* [Tarefa proposta 1] Copie do trecho da entrevista sobre a equipe de curadores da Bienal de SP a parte que começa com as palavras "Charles Esche - Quando" e termina com "principal, os co-curadores...".

Charles Esche - Quando eu fiz o projeto, os nomes de todos os curadores nessa mesa já estavam mencionados. Então, desde o começo a ideia já era trabalhar com esse time, foi apenas uma questão de acertar a situação financeira. Assim, para mim, o convite individual sempre significou que eu representava esse grupo de cinco pessoas. É importante dizer que nós já trabalhos juntos há seis, sete, dez anos, como com Oren e Galit, ou com Pablo. Assim, em grupos de dois ou três nós já estamos juntos há muito tempo, e entendemos uns aos outro.

Assim, não foi o caso de eu ter consegui um trabalho e, então, buscado um time, mas de se eu conseguir esse trabalho, esse é o time. E o trabalho horizontal para mim não é uma questão, porque o convite foi para o time, e não apenas para mim.

Mas na história da Bienal de SP sempre há uma hierarquia: o curador principal, os co-curadores...
Esche - Como eu disse, isso estava claro desde o início para a Fundação Bienal. Aceitar meu projeto significava aceitar esse time.

* [Material extraído]
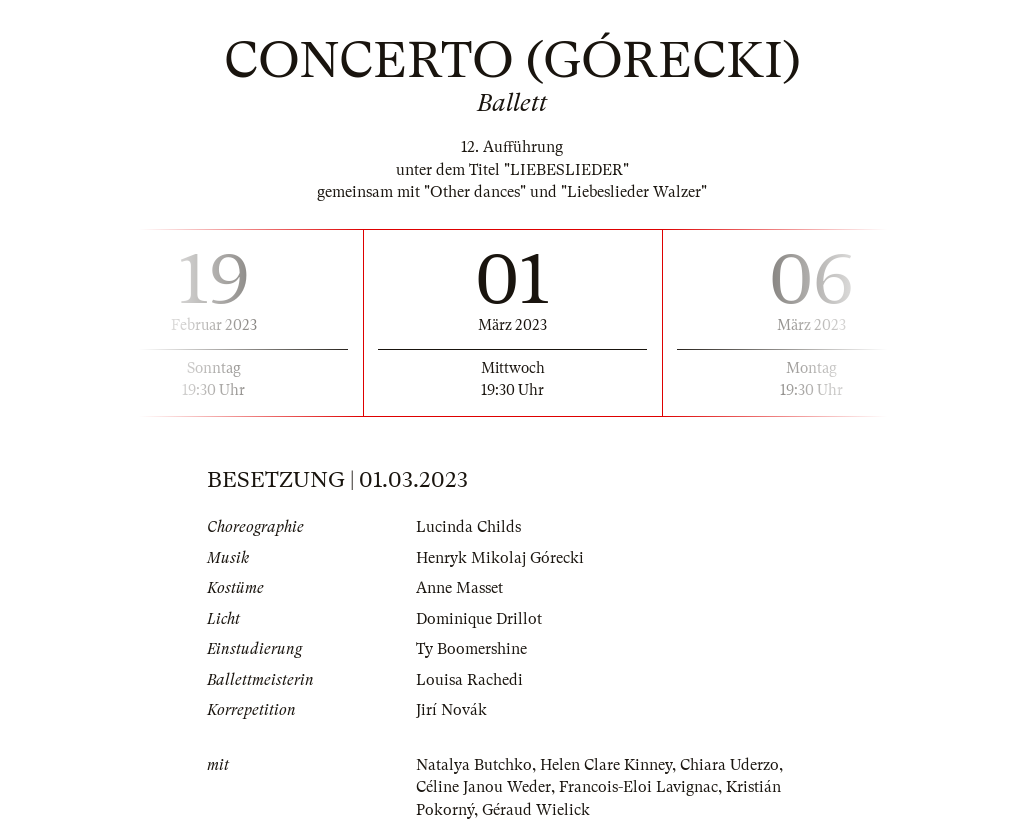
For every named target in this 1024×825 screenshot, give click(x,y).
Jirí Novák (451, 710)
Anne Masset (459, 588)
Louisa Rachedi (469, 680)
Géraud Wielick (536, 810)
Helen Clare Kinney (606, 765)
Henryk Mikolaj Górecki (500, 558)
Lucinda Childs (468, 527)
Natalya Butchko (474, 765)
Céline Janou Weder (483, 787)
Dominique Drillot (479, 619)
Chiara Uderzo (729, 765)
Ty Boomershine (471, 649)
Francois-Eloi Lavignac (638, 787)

...

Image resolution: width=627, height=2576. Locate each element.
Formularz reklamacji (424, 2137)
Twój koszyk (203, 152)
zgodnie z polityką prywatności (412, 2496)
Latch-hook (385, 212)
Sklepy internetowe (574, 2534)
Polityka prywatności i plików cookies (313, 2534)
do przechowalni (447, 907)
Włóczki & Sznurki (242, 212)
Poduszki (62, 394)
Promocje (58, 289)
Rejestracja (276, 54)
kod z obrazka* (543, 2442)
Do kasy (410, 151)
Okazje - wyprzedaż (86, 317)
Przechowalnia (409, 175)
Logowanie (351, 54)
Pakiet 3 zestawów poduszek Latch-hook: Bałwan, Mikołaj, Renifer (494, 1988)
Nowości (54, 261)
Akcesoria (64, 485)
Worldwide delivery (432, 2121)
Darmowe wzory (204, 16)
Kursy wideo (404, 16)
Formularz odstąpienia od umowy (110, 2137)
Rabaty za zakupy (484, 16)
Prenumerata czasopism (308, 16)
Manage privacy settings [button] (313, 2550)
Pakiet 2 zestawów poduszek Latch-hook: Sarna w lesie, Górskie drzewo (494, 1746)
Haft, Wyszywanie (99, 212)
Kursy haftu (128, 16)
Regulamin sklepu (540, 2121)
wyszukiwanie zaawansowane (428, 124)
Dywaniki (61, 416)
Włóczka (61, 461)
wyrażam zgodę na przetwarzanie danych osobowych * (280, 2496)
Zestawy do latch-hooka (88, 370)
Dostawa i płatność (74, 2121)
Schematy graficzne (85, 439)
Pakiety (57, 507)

--

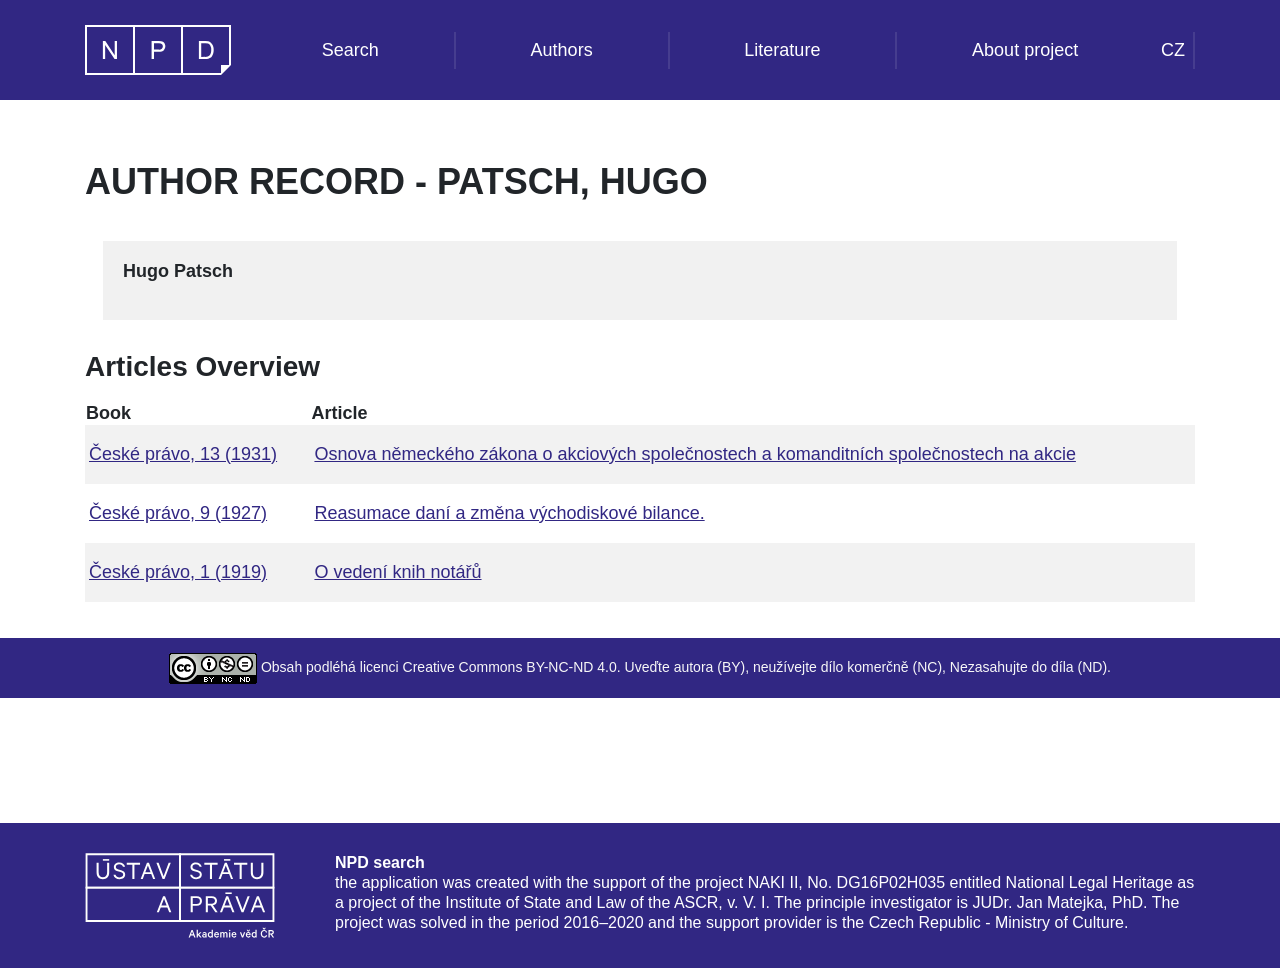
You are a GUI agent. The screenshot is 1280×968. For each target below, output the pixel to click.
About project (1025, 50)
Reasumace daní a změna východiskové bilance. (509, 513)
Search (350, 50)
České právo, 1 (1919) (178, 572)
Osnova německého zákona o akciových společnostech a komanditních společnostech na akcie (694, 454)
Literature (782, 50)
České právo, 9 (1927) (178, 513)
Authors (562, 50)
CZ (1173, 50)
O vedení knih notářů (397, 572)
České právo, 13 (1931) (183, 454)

* [Tarefa proposta 2] Repita, sem mudar nada, a parte dos registros que começa na linha com "For every named" e vai até a linha com "Francois-Eloi Lavignac (638, 787)", incluindo essas duas.

* [Resposta escrita 1]
Charles Esche - Quando eu fiz o projeto, os nomes de todos os curadores nessa mesa já estavam mencionados. Então, desde o começo a ideia já era trabalhar com esse time, foi apenas uma questão de acertar a situação financeira. Assim, para mim, o convite individual sempre significou que eu representava esse grupo de cinco pessoas. É importante dizer que nós já trabalhos juntos há seis, sete, dez anos, como com Oren e Galit, ou com Pablo. Assim, em grupos de dois ou três nós já estamos juntos há muito tempo, e entendemos uns aos outro.

Assim, não foi o caso de eu ter consegui um trabalho e, então, buscado um time, mas de se eu conseguir esse trabalho, esse é o time. E o trabalho horizontal para mim não é uma questão, porque o convite foi para o time, e não apenas para mim.

Mas na história da Bienal de SP sempre há uma hierarquia: o curador principal, os co-curadores...

* [Resposta escrita 2]
For every named target in this 1024×825 screenshot, give click(x,y).
Jirí Novák (451, 710)
Anne Masset (459, 588)
Louisa Rachedi (469, 680)
Géraud Wielick (536, 810)
Helen Clare Kinney (606, 765)
Henryk Mikolaj Górecki (500, 558)
Lucinda Childs (468, 527)
Natalya Butchko (474, 765)
Céline Janou Weder (483, 787)
Dominique Drillot (479, 619)
Chiara Uderzo (729, 765)
Ty Boomershine (471, 649)
Francois-Eloi Lavignac (638, 787)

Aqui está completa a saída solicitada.